Oct. 21 (UPI) — Two senators said Wednesday they have called for a delay in implementing the U.S. Army’s Combat Fitness Test, citing a possible detriment to creating a diverse force.
A letter signed by Sen. Kristin Gillibrand, D-N.Y., and Sen. Richard Blumenthal, D-Conn., sent a letter to the chairman and ranking members of the House and Senate Armed Services Committees warning that rollout of the revised test was premature and deserved additional study.
“Significant concerns have been raised regarding the data used to develop the test, initial test scores, and logistical issues,” the senators wrote. “The ACFT will determine the career path and success of all soldiers currently serving, yet many information gaps and unknowns remain.”
It suggested that the ACFT could adversely impact soldiers’ professional prospects, upset recruitment efforts and disproportionally affect women in the Army, and noted that few women were included in early testing groups.
“In 2019, the Army identified the six events of the ACFT and began conducting field tests within 63 battalions across the organization,” the senators wrote. “Preliminary data was leaked showing an overall failure rate of 84 percent for females and 30 percent for males within these battalions.”
The test is an attempt by the Army to establish effective but gender-neutral standards for soldiers’ fitness and readiness, and replaces Army previous fitness tests which clearly displayed a bias but were less rigorous.
Six events are involved in the new test, including a dead lift, weighted ball throw and a “leg tuck,” in which soldiers lift themselves up from a pullup bar using their arm, core and leg muscles.
The leg tuck is largely responsible for the 65 percent failure rate for women and the 10 percent failure rate for men.
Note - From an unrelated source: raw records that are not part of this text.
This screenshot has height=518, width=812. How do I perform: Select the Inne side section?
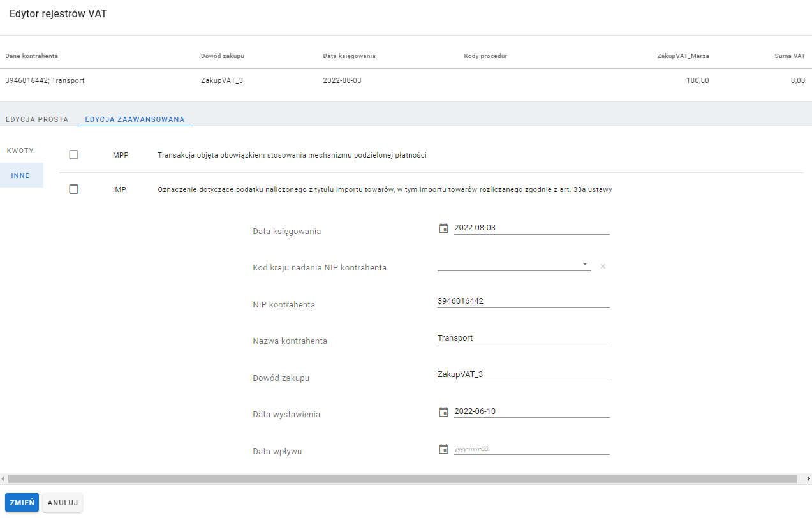coord(20,175)
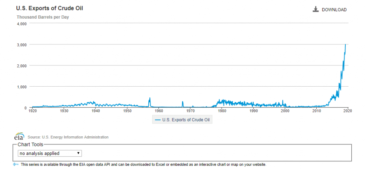This screenshot has height=170, width=366.
Task: Click the Chart Tools panel heading
Action: (30, 145)
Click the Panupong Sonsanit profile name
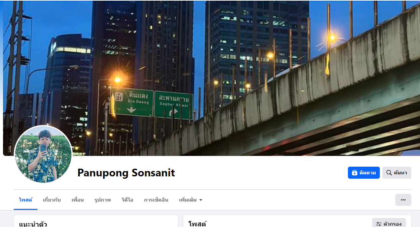 [126, 173]
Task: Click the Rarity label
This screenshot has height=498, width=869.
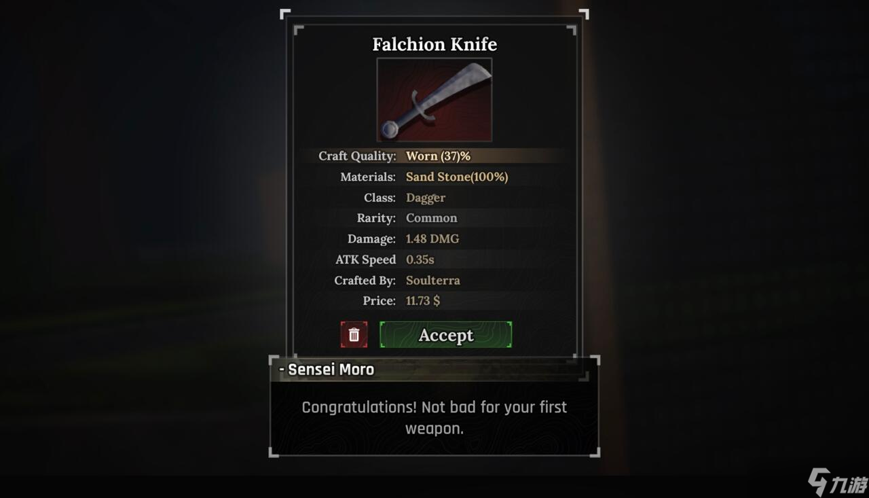Action: point(376,218)
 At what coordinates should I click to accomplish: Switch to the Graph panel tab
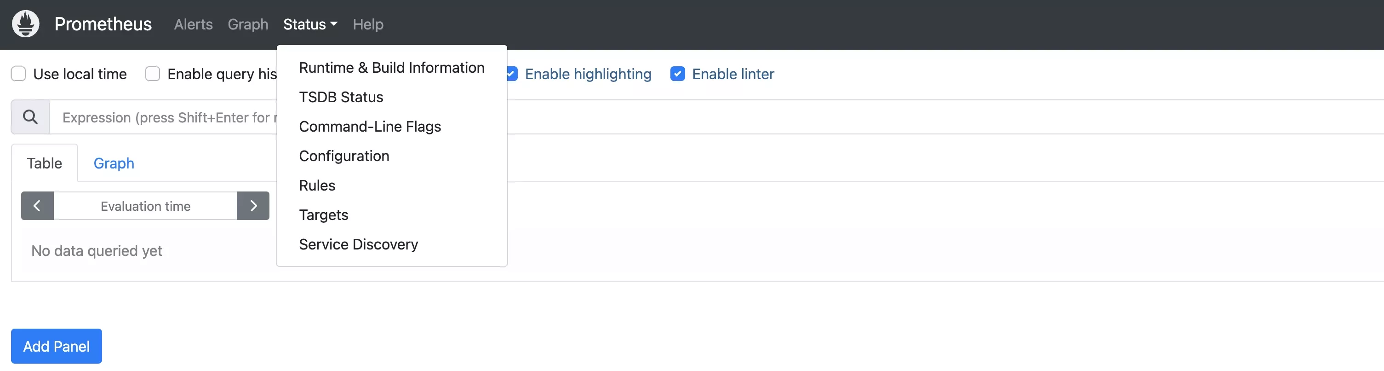(x=114, y=163)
The letter from Gillibrand and Blumenthal cited a University of Iowa study that showing that the removal of the leg-tuck could significantly improve success rates. The letter said the leg tuck is “the same event which has no proven predictive value to military occupation.”
It also noted that the previously used Army Physical Fitness Test required no equipment other than a stopwatch, while “the ACFT requires approximately $3,000 worth of equipment to put one individual through the test.”
Gillibrand and Blumenthal added that the test is irrelevant, and possibly damaging, to the careers of Army lawyers, cybersecurity specialists and other non-combat enlistees.
The senators recommend that the 2021 National Defense Authorization Act include a provision allowing Congress to delay use of the ACFT until it is independently reviewed.